Imagine a seguinte situação adaptada:
A Delegacia Estadual de Combate à
Corrupção – DECCOR, do Estado de Goiás, estava investigando possíveis desvios
de recursos públicos destinados ao custeio das unidades de saúde do Estado de
Goiás.
Durante a investigação, a DECCOR
representou pela quebra de sigilos bancário e fiscal de diversas pessoas
físicas e jurídicas.
O Juiz de Direito deferiu os
pedidos em 17/02/2021.
Dois meses depois, a DECCOR
representou pela interceptação de comunicações telefônicas e fluxo de dados
telemáticos dos acusados, o que também foi deferido pelo magistrado estadual.
Posteriormente, com o avanço das
investigações, foi feita nova representação, dessa vez pela busca e apreensão e
sequestro de bens.
Mais uma vez, o Juiz de Direito
acolheu os pedidos.
João, um dos investigados que foi
alvo das medidas, impetrou habeas corpus alegando que todas as medidas
cautelares decretadas seriam nulas de pleno de direito porque foram deferidas
por juízo absolutamente incompetente.
A defesa argumentou que a
competência para julgar a causa seria da Justiça Federal porque o que se estava
investigando eram eventuais desvios de recursos públicos do SUS, mediante
repasse “fundo a fundo” ou por gestão. Nesses casos, não importa que as verbas já
tenham sido incorporadas ao patrimônio do Município ou do Estado federativo. A
competência será da Justiça Federal.
Diante disso, requereu que fosse
declarada a incompetência absoluta do juízo estadual, bem como a nulidade de
todas as medidas cautelares decretadas, além das provas delas derivadas.

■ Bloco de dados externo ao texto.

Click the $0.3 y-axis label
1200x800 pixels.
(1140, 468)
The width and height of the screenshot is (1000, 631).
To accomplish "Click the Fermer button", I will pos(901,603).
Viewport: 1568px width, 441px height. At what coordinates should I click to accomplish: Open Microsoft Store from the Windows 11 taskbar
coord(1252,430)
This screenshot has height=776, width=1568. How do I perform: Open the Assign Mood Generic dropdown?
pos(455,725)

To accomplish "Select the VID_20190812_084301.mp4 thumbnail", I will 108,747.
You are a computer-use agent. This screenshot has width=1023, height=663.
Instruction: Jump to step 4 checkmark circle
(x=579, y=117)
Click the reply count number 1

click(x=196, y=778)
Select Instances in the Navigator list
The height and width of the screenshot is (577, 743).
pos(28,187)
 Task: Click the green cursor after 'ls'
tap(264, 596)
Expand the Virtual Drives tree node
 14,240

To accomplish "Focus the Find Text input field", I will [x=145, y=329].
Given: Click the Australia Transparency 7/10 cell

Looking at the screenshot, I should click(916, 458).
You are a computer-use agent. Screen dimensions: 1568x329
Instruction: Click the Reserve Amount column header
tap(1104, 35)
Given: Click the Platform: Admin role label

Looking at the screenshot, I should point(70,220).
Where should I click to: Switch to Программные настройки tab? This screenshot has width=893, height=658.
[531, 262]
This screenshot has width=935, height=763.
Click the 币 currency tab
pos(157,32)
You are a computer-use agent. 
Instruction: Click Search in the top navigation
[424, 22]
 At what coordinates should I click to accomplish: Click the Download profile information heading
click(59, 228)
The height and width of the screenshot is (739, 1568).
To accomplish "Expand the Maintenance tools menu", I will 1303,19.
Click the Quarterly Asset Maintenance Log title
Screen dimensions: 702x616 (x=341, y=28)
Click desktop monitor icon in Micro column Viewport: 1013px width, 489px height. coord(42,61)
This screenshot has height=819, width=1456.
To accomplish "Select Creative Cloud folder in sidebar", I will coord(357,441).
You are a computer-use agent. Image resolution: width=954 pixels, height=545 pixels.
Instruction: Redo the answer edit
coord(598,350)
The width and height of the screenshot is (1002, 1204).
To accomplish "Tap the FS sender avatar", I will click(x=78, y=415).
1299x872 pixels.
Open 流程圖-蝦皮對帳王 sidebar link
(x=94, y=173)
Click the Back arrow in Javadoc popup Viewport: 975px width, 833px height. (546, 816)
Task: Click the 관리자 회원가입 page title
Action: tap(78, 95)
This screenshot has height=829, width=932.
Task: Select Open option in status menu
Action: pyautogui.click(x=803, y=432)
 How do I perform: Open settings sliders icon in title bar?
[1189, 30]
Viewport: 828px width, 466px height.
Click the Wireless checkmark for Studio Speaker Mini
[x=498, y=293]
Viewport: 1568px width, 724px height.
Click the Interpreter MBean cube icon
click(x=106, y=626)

A questão chegou ao STJ. O
Tribunal concordou com os argumentos da defesa?
Em parte.
A competência para julgar a
causa e, portanto, para decretar as medidas cautelares, era da Justiça Estadual
ou da Justiça Federal?
Justiça Federal.
Em caso de desvios de verbas do
Sistema Único de Saúde – SUS, a competência será da Justiça Federal, tendo em
vista que existe um dever de fiscalização e de supervisão por parte do Governo
Federal (União).
Assim, como no caso concreto se
estava apurando justamente suposto desvio de verbas no âmbito do SUS,
constatada está a competência da Justiça Federal.
Isso significa que todas as medidas cautelares decretadas deverão ser
consideradas nulas de pleno direito?
NÃO.
Apesar de reconhecer que o Juiz
de Direito era absolutamente incompetente para decretar as medidas cautelares,
o STJ afirmou que os atos processuais praticados devem ser avaliados pelo Juízo
competente (Juiz Federal) e ele poderá ratificar (validar), ou não, os atos até
então praticados.
No STJ é pacífica a possibilidade
de se aplicar a Teoria
do Juízo Aparente para ratificar medidas cautelares deferidas no curso
do inquérito policial quando autorizadas por Juízo aparentemente competente.
Desse modo, as provas colhidas ou
autorizadas por juízo aparentemente competente à época da autorização ou
produção podem ser ratificadas a posteriori, mesmo que venha aquele a
autoridade judicial que as decretou venha a ser posteriormente considerado
incompetente, ante a aplicação no processo investigativo da teoria do juízo
aparente (STF. 2ª Turma. RE 1318172 AgR, Rel. Min. Edson Fachin, Segunda Turma,
julgado em 04/04/2022).
No mesmo sentido:
Esta Suprema Corte tem endossado, com base na teoria do juízo
aparente, a possibilidade de ratificação de atos processuais praticados por
juízo aparentemente competente ao tempo de sua prática.
STF. 1ª Turma. HC 185755 AgR, Rel. Min. Rosa Weber, julgado em
08/06/2021.
Em suma:
STJ. 5ª Turma. AgRg no RHC
156.413-GO, Rel. Min. Ribeiro Dantas, julgado em 05/04/2022 (Info 733).
Diante
disso, o STJ reconheceu a incompetência absoluta da Justiça estadual,
determinando a remessa imediata do feito ao Juízo Federal, que deverá avaliar
se convalida ou não os atos até então praticados.